THE RECORDS.
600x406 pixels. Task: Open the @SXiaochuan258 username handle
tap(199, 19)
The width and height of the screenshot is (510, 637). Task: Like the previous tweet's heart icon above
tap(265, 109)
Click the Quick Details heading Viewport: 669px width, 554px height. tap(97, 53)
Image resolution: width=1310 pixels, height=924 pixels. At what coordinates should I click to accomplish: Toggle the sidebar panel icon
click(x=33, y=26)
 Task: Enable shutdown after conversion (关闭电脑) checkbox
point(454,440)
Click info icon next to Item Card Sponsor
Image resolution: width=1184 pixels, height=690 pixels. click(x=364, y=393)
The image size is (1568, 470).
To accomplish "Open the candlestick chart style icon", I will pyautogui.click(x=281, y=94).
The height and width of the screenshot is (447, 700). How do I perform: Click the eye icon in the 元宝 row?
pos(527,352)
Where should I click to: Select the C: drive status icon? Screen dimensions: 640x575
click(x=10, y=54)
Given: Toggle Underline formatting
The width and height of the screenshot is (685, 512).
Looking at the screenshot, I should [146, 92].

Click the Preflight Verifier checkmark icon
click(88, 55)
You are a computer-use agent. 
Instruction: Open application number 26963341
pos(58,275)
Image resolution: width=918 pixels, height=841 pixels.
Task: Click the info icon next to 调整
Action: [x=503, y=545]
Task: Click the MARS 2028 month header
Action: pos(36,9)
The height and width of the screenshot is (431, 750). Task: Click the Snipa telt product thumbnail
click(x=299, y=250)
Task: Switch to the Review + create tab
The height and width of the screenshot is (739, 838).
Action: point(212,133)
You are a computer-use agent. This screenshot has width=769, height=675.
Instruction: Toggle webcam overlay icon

WHAT THE TASK ASKS.
Word for word, write out every record in the listing.

SOLUTION TO THE PROBLEM.
600x406 pixels. Task: Open the @SXiaochuan258 username handle
tap(199, 19)
The width and height of the screenshot is (510, 637). Task: Like the previous tweet's heart icon above
tap(265, 109)
Click the Quick Details heading Viewport: 669px width, 554px height. tap(97, 53)
Image resolution: width=1310 pixels, height=924 pixels. At what coordinates should I click to accomplish: Toggle the sidebar panel icon
click(x=33, y=26)
 Task: Enable shutdown after conversion (关闭电脑) checkbox
point(454,440)
Click info icon next to Item Card Sponsor
Image resolution: width=1184 pixels, height=690 pixels. click(x=364, y=393)
The image size is (1568, 470).
To accomplish "Open the candlestick chart style icon", I will pyautogui.click(x=281, y=94).
The height and width of the screenshot is (447, 700). How do I perform: Click the eye icon in the 元宝 row?
pos(527,352)
Where should I click to: Select the C: drive status icon? Screen dimensions: 640x575
click(x=10, y=54)
Given: Toggle Underline formatting
The width and height of the screenshot is (685, 512).
Looking at the screenshot, I should [146, 92].

Click the Preflight Verifier checkmark icon
click(88, 55)
You are a computer-use agent. 
Instruction: Open application number 26963341
pos(58,275)
Image resolution: width=918 pixels, height=841 pixels.
Task: Click the info icon next to 调整
Action: [x=503, y=545]
Task: Click the MARS 2028 month header
Action: pos(36,9)
The height and width of the screenshot is (431, 750). Task: Click the Snipa telt product thumbnail
click(x=299, y=250)
Task: Switch to the Review + create tab
The height and width of the screenshot is (739, 838).
Action: point(212,133)
You are a computer-use agent. This screenshot has width=769, height=675.
Instruction: Toggle webcam overlay icon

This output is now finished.